经过近30小时探索,终于把深度学习环境tensorflow gpu版本 安装成功。最难搞定就是编译过程,就是14步,又耗时又不好找问题。找了各种文章,很多都无法成功。上面分享的是比较靠谱的文章,只不过没有安装jupyter,我在此基础上加入了安装jupyter:
1、配置goolge 服务器的ubuntu 16.04,可以自行配置,之后进入terminal
2、升级
sudo apt-get update
sudo apt-get upgrade
3、安装 Anaconda3
https://www.howtoing.com/how-to-install-the-anaconda-python-distribution-on-ubuntu-16-04
curl -O https://repo.continuum.io/archive/Anaconda3-5.1.0-Linux-x86_64.sh
我们现在可以通过SHA-256校验和通过加密散列验证来验证安装程序的数据完整性。我们将使用sha256sum命令以及脚本的文件名:
sha256sum Anaconda3-5.1.0-Linux-x86_64.sh
bash Anaconda3-5.1.0-Linux-x86_64.sh
一路yes
Prepending PATH=/home/sammy/anaconda3/bin to PATH in /home/sammy/.bashrc A backup will be made to: /home/sammy/.bashrc-anaconda3.bak
source ~/.bashrc
一旦你这样做,你可以验证你的安装通过使用conda命令,例如与list :
conda list
4、 Verify You Have a CUDA-Capable GPU:
lspci | grep -i nvidia
5、Verify You Have a Supported Version of Linux
uname -m && cat /etc/*release
6、Install Dependencies
sudo apt-get install build-essential
sudo apt-get install cmake git unzip zip
sudo apt-get install pylint
7、Install linux kernel header
uname -r
sudo apt-get install linux-headers-$(uname -r)

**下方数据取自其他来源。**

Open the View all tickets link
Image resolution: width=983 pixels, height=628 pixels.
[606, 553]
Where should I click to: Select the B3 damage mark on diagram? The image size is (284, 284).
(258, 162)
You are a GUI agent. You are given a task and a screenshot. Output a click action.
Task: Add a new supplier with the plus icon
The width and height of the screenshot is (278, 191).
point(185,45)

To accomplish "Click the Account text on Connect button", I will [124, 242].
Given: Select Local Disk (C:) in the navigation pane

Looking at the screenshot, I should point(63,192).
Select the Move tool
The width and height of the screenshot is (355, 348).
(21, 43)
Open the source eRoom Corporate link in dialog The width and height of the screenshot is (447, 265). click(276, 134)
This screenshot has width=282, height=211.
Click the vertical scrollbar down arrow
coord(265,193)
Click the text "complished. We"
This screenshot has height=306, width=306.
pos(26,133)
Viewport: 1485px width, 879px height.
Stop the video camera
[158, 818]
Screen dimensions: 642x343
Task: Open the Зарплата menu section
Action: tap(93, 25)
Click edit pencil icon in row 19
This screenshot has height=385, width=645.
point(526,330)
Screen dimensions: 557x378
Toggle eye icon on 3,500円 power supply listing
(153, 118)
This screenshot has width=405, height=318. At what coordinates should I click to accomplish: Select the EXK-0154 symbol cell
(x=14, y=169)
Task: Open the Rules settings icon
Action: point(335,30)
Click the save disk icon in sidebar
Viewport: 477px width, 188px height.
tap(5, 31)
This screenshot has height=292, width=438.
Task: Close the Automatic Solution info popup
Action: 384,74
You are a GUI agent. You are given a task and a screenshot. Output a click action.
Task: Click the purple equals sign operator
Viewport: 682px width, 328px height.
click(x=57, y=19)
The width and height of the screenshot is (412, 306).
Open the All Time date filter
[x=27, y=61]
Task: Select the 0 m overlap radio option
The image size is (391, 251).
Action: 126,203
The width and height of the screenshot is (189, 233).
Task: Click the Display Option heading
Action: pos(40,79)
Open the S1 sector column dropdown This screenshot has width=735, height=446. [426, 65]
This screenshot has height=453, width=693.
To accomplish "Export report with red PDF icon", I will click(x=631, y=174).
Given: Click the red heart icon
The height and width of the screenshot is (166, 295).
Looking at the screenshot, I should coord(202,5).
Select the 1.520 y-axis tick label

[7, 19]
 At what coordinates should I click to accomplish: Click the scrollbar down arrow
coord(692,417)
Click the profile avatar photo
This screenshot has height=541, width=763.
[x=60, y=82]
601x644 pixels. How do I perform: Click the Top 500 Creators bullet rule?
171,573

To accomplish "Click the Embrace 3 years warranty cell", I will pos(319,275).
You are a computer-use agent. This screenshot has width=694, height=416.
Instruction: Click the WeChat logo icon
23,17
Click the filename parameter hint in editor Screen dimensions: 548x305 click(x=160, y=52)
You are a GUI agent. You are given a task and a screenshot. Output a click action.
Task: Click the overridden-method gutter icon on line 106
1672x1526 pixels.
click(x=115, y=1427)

8、Download the NVIDIA CUDA Toolkit:
wget http://developer.download.nvidia.com/compute/cuda/repos/ubuntu1604/x86_64/cuda-repo-ubuntu1604_9.1.85-1_amd64.deb
sudo apt-key adv --fetch-keys http://developer.download.nvidia.com/compute/cuda/repos/ubuntu1604/x86_64/7fa2af80.pub
sudo dpkg -i cuda-repo-ubuntu1604_9.1.85-1_amd64.deb
sudo apt-get update
sudo apt-get install cuda-9.1
9、Reboot the system to load the NVIDIA drivers
sudo reboot
10、Go to terminal and type:
nano ~/.bashrc
in the end of the file, add:
export PATH=/usr/local/cuda-9.1/bin${PATH:+:${PATH}}
export LD_LIBRARY_PATH=/usr/local/cuda-9.1/lib64${LD_LIBRARY_PATH:+:${LD_LIBRARY_PATH}}
ctrl+x then y to save and exit
source ~/.bashrc
sudo ldconfig
nvidia-smi
11、Install cuDNN 7.1.3
Goto https://developer.nvidia.com/cudnn and download Membership required
After login
Download the following:
cuDNN v7.1.3 Runtime Library for Ubuntu16.04 (Deb)
cuDNN v7.1.3 Developer Library for Ubuntu16.04 (Deb)
cuDNN v7.1.3 Code Samples and User Guide for Ubuntu16.04 (Deb)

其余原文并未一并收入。